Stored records
= = =

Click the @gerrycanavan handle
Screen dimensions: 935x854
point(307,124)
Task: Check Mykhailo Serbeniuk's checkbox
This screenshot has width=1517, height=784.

= = =

Work required: The line with "Screen dimensions: 935x854" through the last line of the data: write these out exactly, and no others.

Reply to the exercise:
Screen dimensions: 935x854
point(307,124)
Task: Check Mykhailo Serbeniuk's checkbox
This screenshot has width=1517, height=784.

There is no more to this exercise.